Maiolo composes for modular synthesizer, solo, and with collaborators, under the name Triple X Snaxxx, which is equally influenced by Motorik, aka Krautrock music, Suzanne Ciani, Detroit Techno, and Giorgio Moroder. Notable performances include  Moogfest 2019, and paired with  Jonas Bjerre of Mew. 
In October 2021, in cooperation with the Telia Company he collaborated with Bjerre, Erki Pärnoja, and Jonas Kaarnamets for Themes For Great Cities: Tallinn, the first in a series of concept pieces celebrating cities that receive less attention than the usual suspects. It premiered at Tallinn Music Week. President Kersti Kaljulaid was in attendance. Past collaboration and curatorial work includes The Suburban Summit, near Copenhagen Denmark, a one week writing project with Toko Yasuda, John Schmersal, Bo Madsen, Dave Allen of Gang of Four, and Nils Gröndahl, among others. 
He has played electric guitar in the pop band Fan Modine, bass guitar for the Chapel Hill neo-psychedelic band Violet Vector and the Lovely Lovelies, and guitar with Tim Sommer's ambient pop band Hi Fi Sky.
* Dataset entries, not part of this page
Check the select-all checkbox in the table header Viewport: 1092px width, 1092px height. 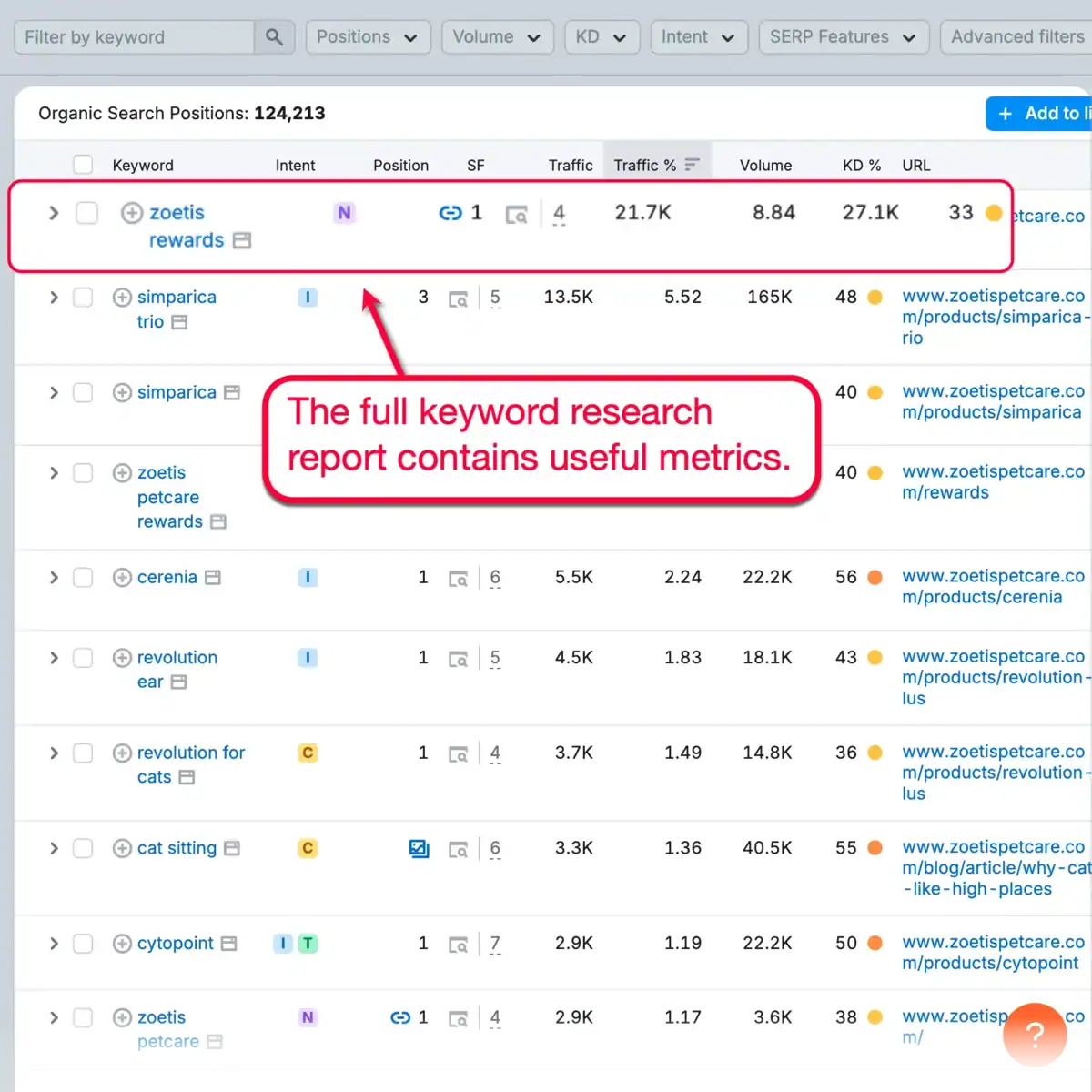coord(83,165)
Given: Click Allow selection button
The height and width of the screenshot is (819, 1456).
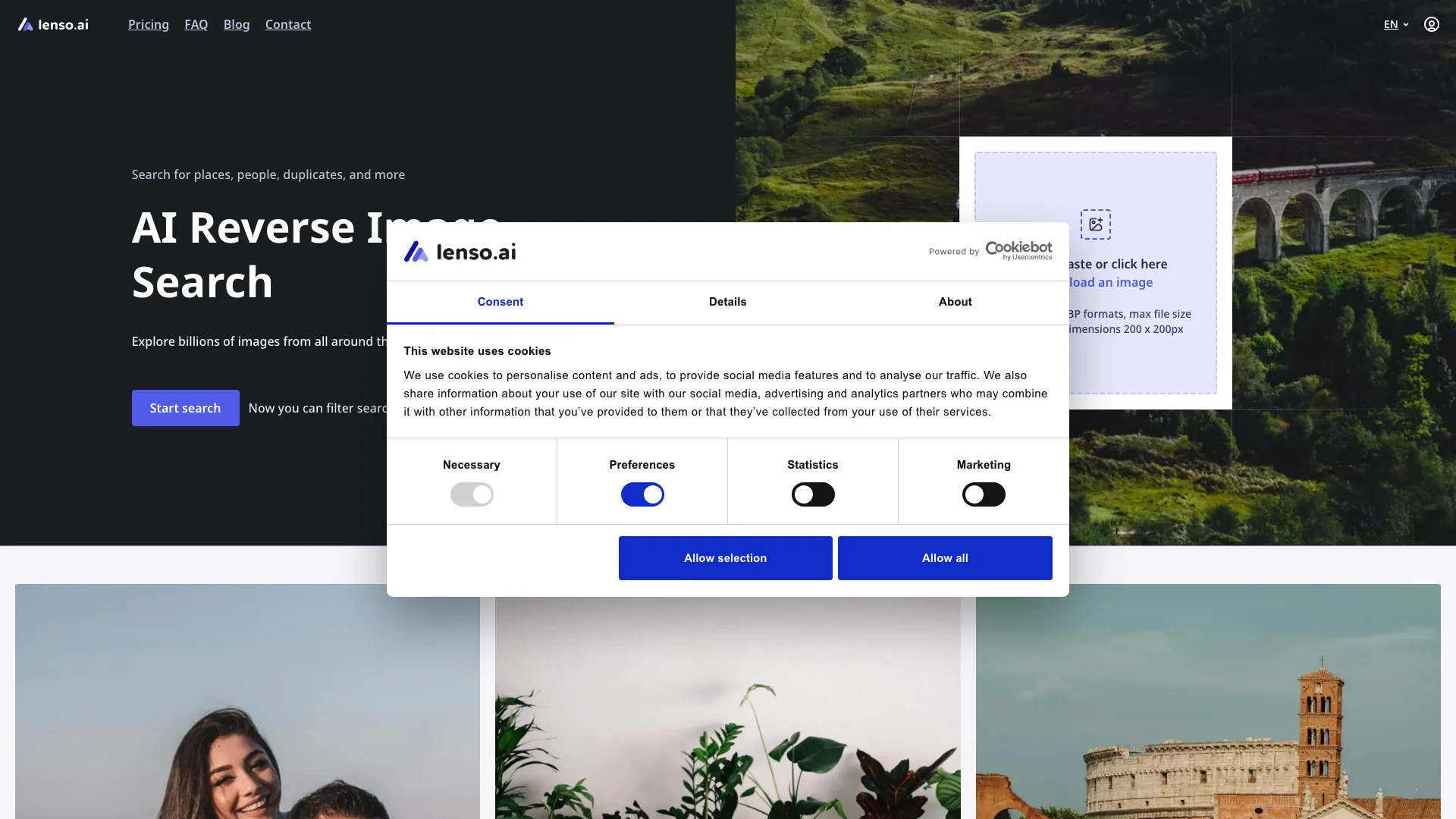Looking at the screenshot, I should pos(725,558).
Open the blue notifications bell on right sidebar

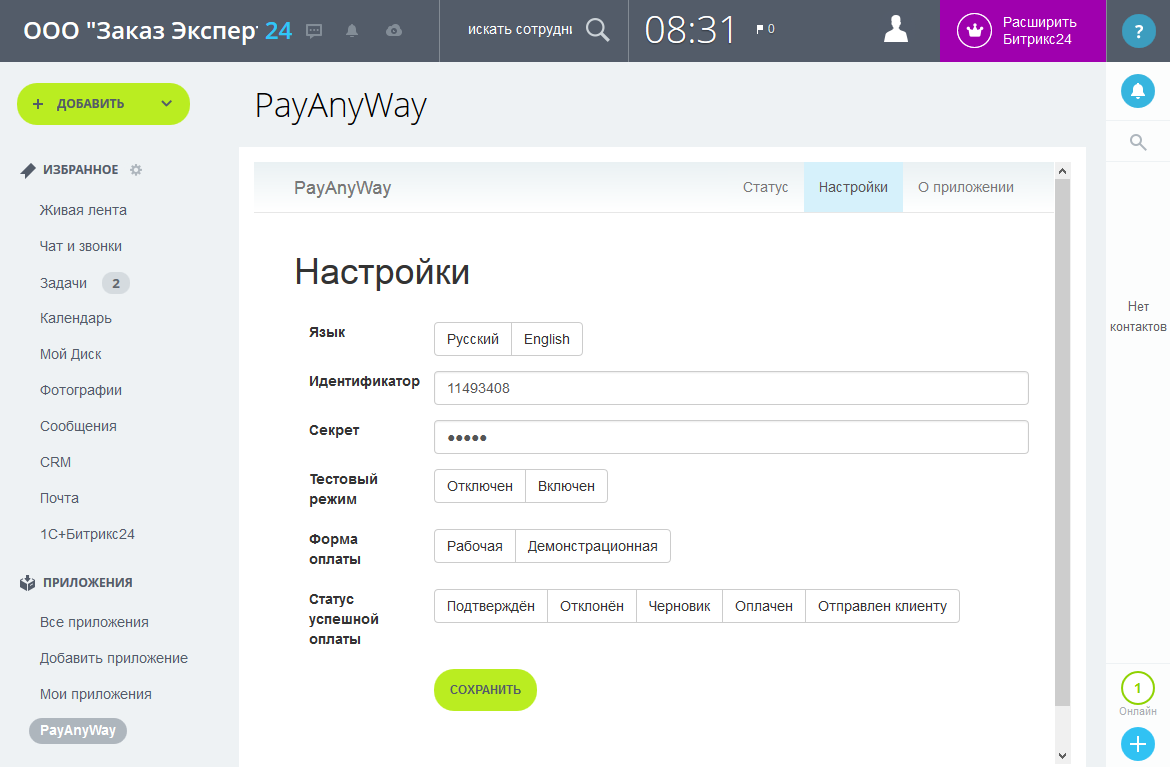tap(1137, 90)
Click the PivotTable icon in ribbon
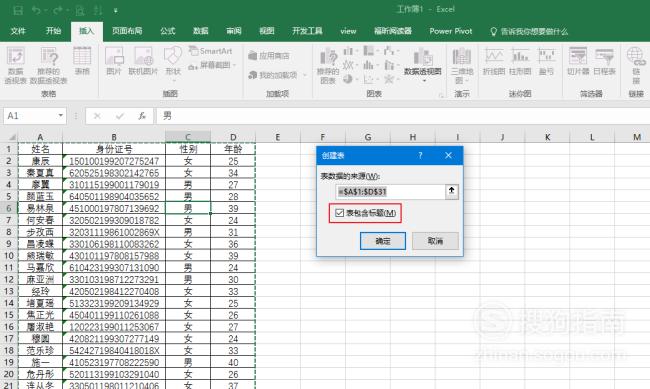650x389 pixels. [16, 65]
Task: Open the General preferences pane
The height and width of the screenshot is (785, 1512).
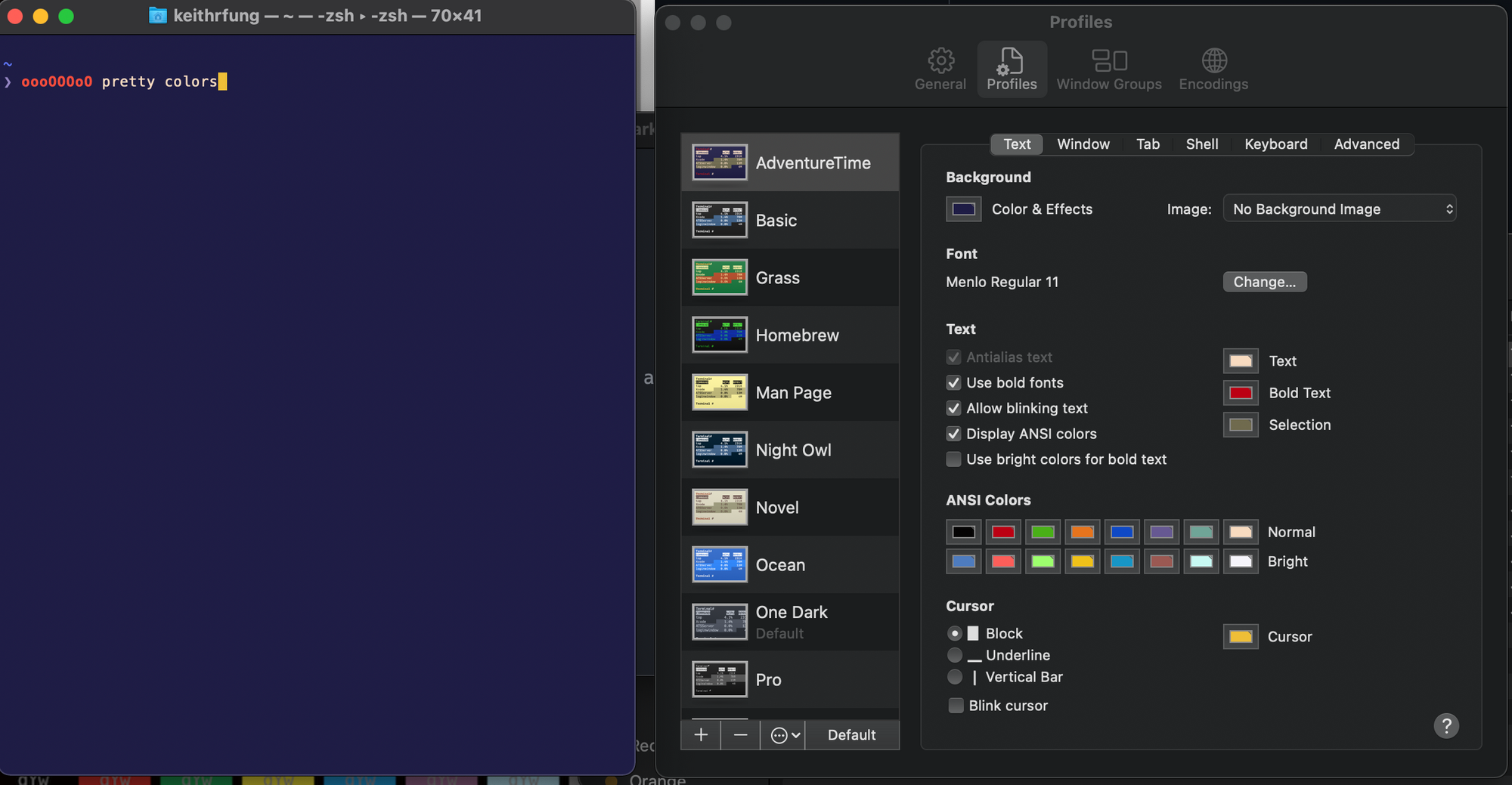Action: (x=940, y=69)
He is currently the guitarist in the garage rock / psychedelic rock band Lacy Jags.

In 2010 he was asked by Chris Stamey to aid in organizing a live performance of Big Star's Third/Sister Lovers record with guest musicians including Jody Stephens, the only surviving member of the band, Mitch Easter, Will Rigby, and Mike Mills of R.E.M. The performance was repeated at Webster Hall, in New York City, on March 26, 2011, again with Stephens, Easter, Rigby, and Mills, and also included Michael Stipe, Matthew Sweet, Norman Blake of Teenage Fanclub, Ira Kaplan, Tift Merritt, and many other guest musicians.

Maiolo is also a recordist whose work has been featured on the John Peel show.  In 2010 he opened Seriously Adequate Studio, a small, two room facility, where notables such as Brian Paulson, Lost in the Trees, The Kingsbury Manx, Schooner, Demon Eye, and Merge Records recording artists Polvo and The Love Language have worked.

In 2015 he became a voting member of National Academy of Recording Arts and Sciences (aka The GRAMMYS), Producers & Engineers Wing. He also serves South by Southwest Music Festival in an advisory capacity.

Activism 

Maiolo is an advocate for health care reform in the United States, particularly the issue of health insurance access for musicians and other creative professionals. He supports a comprehensive national health insurance plan for all United States citizens.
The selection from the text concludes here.